O tecido empresarial de São Miguel e Santa Maria defende a redução de impostos, a transformação de créditos em fundos perdidos e o prolongamento do ‘lay-off’ às empresas, a propósito da pandemia.

“Como medidas públicas a serem tomadas para ajudar as empresas nos próximos meses, as empresas apontaram a redução de impostos e da TSU (87,1%), a transformação de créditos, total ou parcialmente, em fundos perdidos (68,4%) e o prolongamento do ‘lay-off’ (56,1%)”, referem as conclusões de um inquérito promovido pela Câmara do Comércio e Indústria de Ponta Delgada junto dos associados, divulgadas esta segunda-feira.

A iniciativa visou apurar como se está a processar a retoma da atividade, as perspetivas das empresas a curto e médio prazo, bem como as estratégias que devem ser seguidas para promover a recuperação económica face à pandemia da covid-19.

O inquérito revela que “mais de 83% das empresas inquiridas” recorreram a uma ou mais medidas de apoio, sendo elas nacionais ou regionais, sendo que o ‘lay-off’ simplificado foi a medida à qual as empresas mais recorreram (74%).

De acordo com os associados que aderiram ao inquérito, a “grande maioria das empresas demonstra preocupação” (81,29%) em cumprir com as condições estabelecidas em cada medida de apoio, sendo que “as que responderam afirmativamente consideram a manutenção dos postos de trabalho a mais preocupante” (83%).

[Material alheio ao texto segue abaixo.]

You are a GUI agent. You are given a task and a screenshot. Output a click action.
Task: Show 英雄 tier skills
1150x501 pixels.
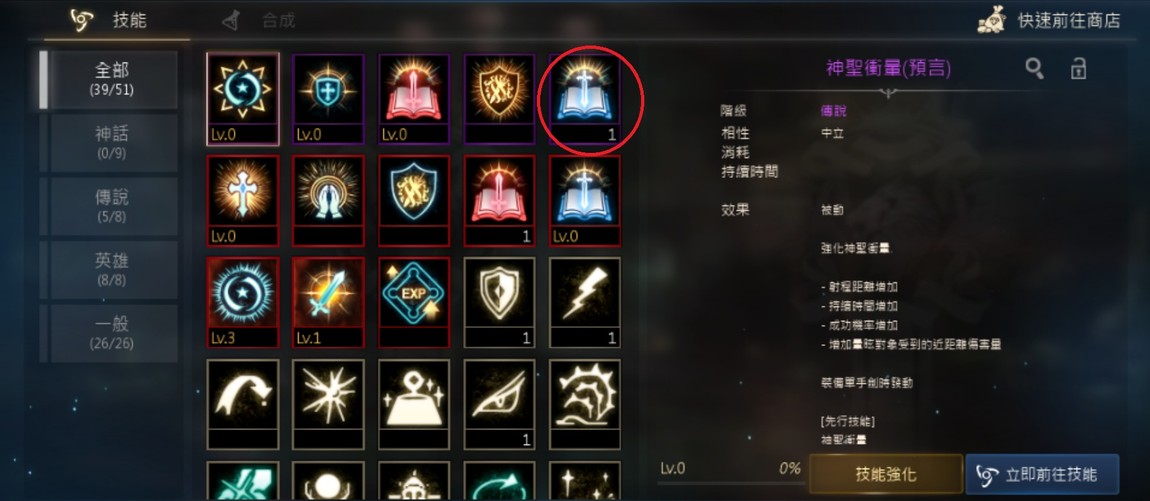[114, 269]
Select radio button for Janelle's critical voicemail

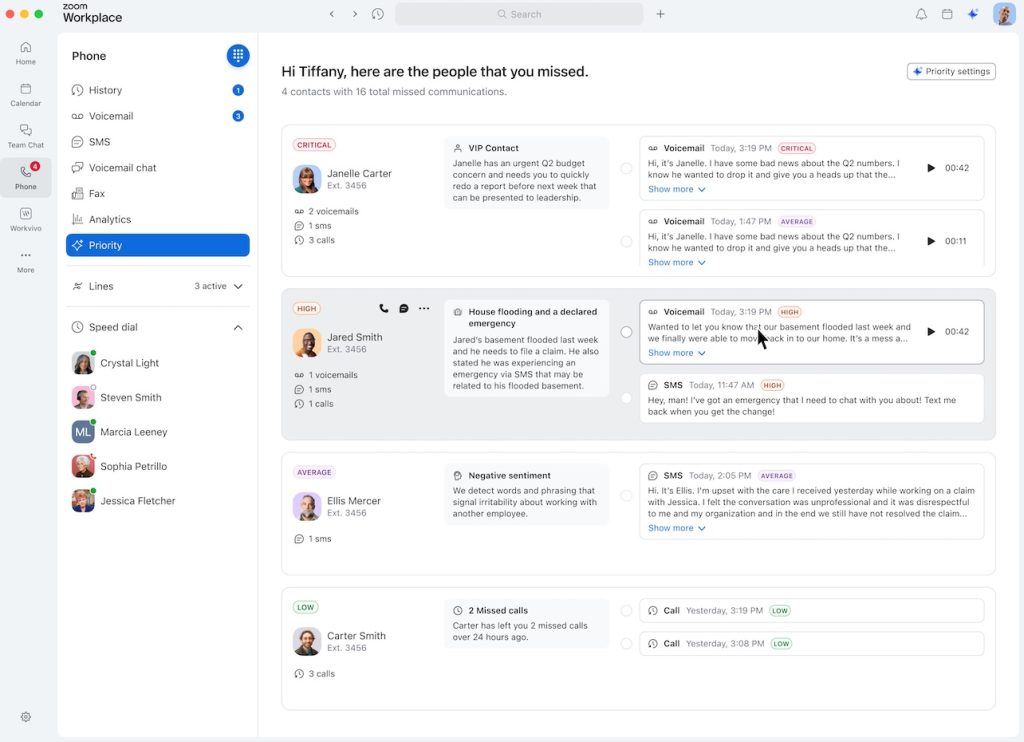pyautogui.click(x=626, y=168)
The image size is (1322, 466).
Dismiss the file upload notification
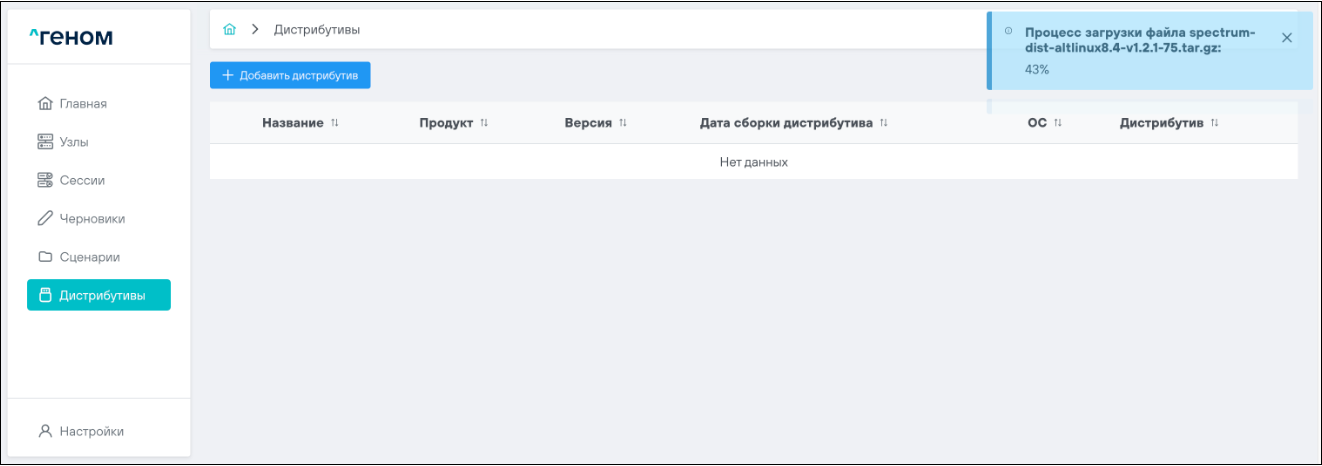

O documento aponta que “mais de metade das empresas considera que os apoios concedidos ficaram aquém do que era preciso” e a maioria (63%) entende que os negócios no período após a retoma, entre maio e junho, foram “inferiores às expectativas”.

“Mais de dois terços das empresas (67,7%) perspetivam os seus negócios para o segundo semestre de 2020 como muito negativos ou negativos e 53,5% consideram que só voltará ao volume de negócios de 2019, depois de 2021”, refere-se no inquérito.

O turismo e a restauração são o setor que se mostra mais pessimista com o normal retomar da atividade económica, apontando uma data para lá de 2021 para essa normalização, com volumes de vendas idênticos a 2019.

As empresas da indústria e a construção civil mostram-se mais otimistas com a retoma.

No quadro dos fundos comunitários que a região vai receber, defendem os empresários que devem privilegiar as empresas (71%), apostar em mercados externos para capturar turistas (53,5%), apostar no mercado interno regional (50,3%), melhorar os incentivos para investimentos privados (43,9%) e privilegiar o mercado ilha (41,9%).

Aponta-se ainda a necessidade da aposta na produção interna de bens e serviços (34,8%), de mais investimento público (24,5%), a par de uma aposta em mercados externos para a venda de bens e serviços (23,2%) e de uma participação pública para salvar empresas estratégicas.